## WHAT THIS TASK INVOLVES
Render each line of the items below as a row of a Markdown table with the columns "Row" and "Line," skipping blank lines. Omit the pictures.

-- BEGIN DATASET ENTRIES --

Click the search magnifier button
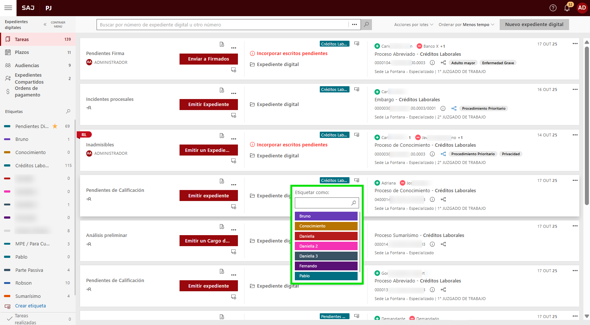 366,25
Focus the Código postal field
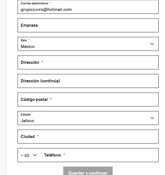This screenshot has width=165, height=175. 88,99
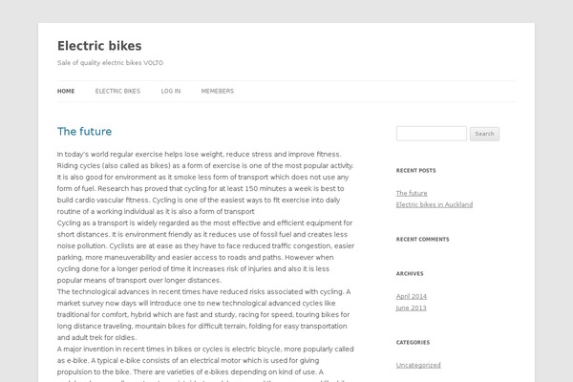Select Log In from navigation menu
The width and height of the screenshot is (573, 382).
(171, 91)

-- END DATASET ENTRIES --

## EXERCISE RESPONSE
| Row | Line |
|---|---|
| 1 | Click the search magnifier button |
| 2 |  366,25 |
| 3 | Focus the Código postal field |
| 4 | This screenshot has width=165, height=175. 88,99 |
| 5 | Select Log In from navigation menu |
| 6 | The width and height of the screenshot is (573, 382). |
| 7 | (171, 91) |